TASK:
Find "The height and width of the screenshot is (515, 511)." in the material below, then copy that line and every subsequent line to the end, exactly.

MATERIAL FOR THE TASK:
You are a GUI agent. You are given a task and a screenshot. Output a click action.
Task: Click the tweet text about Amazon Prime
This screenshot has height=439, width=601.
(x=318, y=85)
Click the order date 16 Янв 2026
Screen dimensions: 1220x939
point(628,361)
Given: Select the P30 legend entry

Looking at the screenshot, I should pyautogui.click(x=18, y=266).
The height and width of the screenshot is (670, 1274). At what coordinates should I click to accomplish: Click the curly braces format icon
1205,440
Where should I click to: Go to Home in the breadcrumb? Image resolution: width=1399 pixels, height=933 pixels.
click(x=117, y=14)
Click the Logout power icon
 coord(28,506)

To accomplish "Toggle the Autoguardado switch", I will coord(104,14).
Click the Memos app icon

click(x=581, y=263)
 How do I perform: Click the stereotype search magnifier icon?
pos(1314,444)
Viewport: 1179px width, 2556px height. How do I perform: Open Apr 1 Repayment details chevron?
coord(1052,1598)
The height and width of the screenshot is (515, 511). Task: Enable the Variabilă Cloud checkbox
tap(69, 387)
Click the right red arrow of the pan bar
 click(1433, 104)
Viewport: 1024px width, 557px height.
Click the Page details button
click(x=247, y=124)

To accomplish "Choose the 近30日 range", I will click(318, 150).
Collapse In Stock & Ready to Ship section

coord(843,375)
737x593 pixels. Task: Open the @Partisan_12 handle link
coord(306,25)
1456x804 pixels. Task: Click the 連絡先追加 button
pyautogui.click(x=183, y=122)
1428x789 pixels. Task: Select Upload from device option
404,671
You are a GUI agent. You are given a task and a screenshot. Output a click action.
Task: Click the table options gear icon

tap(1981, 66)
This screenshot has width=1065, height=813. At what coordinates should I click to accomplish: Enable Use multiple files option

EXPECTED ANSWER:
The height and width of the screenshot is (515, 511). Task: Enable the Variabilă Cloud checkbox
tap(69, 387)
Click the right red arrow of the pan bar
 click(1433, 104)
Viewport: 1024px width, 557px height.
Click the Page details button
click(x=247, y=124)

To accomplish "Choose the 近30日 range", I will click(318, 150).
Collapse In Stock & Ready to Ship section

coord(843,375)
737x593 pixels. Task: Open the @Partisan_12 handle link
coord(306,25)
1456x804 pixels. Task: Click the 連絡先追加 button
pyautogui.click(x=183, y=122)
1428x789 pixels. Task: Select Upload from device option
404,671
You are a GUI agent. You are given a task and a screenshot. Output a click action.
Task: Click the table options gear icon

tap(1981, 66)
This screenshot has width=1065, height=813. At what coordinates should I click to accomplish: Enable Use multiple files option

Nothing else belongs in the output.